▶ **EXERCISE REQUIREMENTS**: Please write out the lines again, beginning at the line that has "Identify the location" and stopping after the line that has "(492, 648).". Keep the requests as they are, shift every coordinate in the answers by adding 63, and leave the pictures out.

▶ **EXERCISE DATA**:
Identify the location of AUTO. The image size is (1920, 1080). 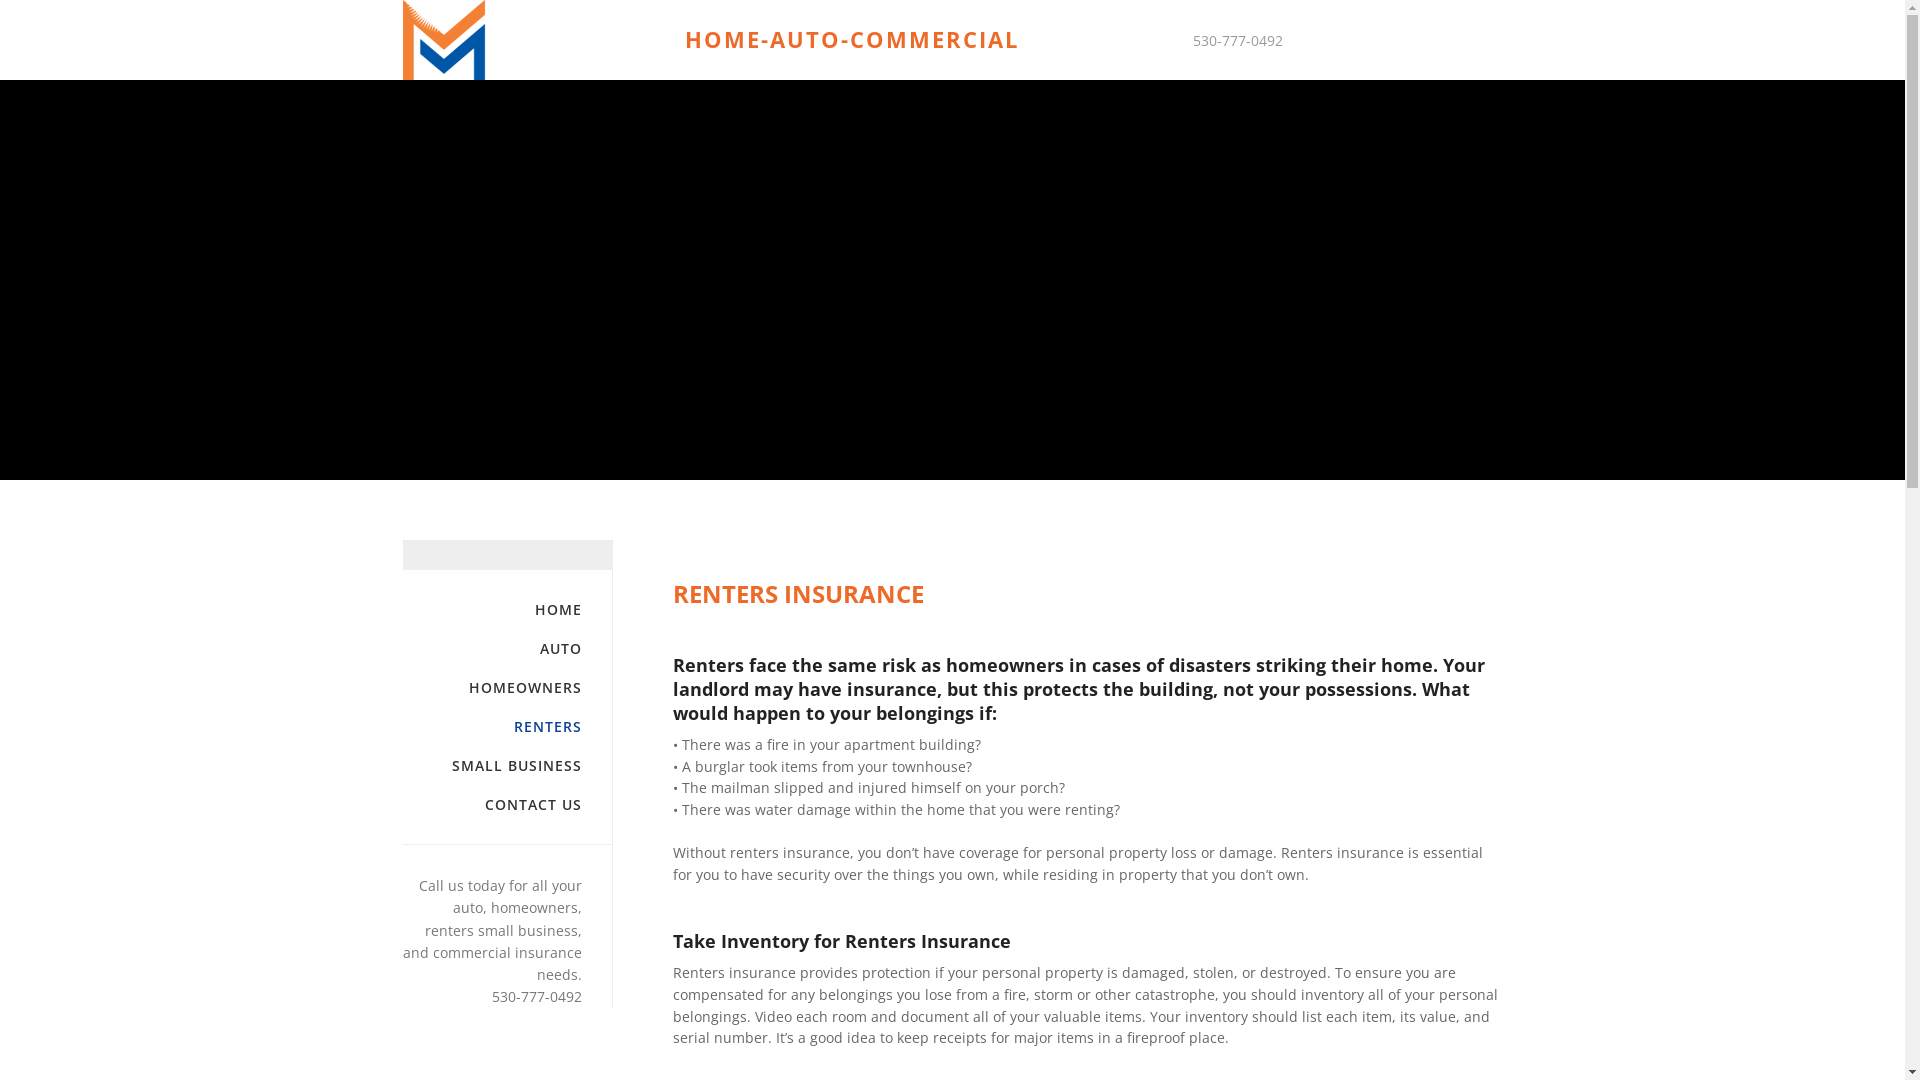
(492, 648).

---

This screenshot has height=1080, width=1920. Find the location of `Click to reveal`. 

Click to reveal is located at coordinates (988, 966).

==

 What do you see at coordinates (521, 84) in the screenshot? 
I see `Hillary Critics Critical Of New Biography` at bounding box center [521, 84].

▶ **CORRECT RESULT**:
Identify the location of AUTO. The image size is (1920, 1080). 
(555, 711).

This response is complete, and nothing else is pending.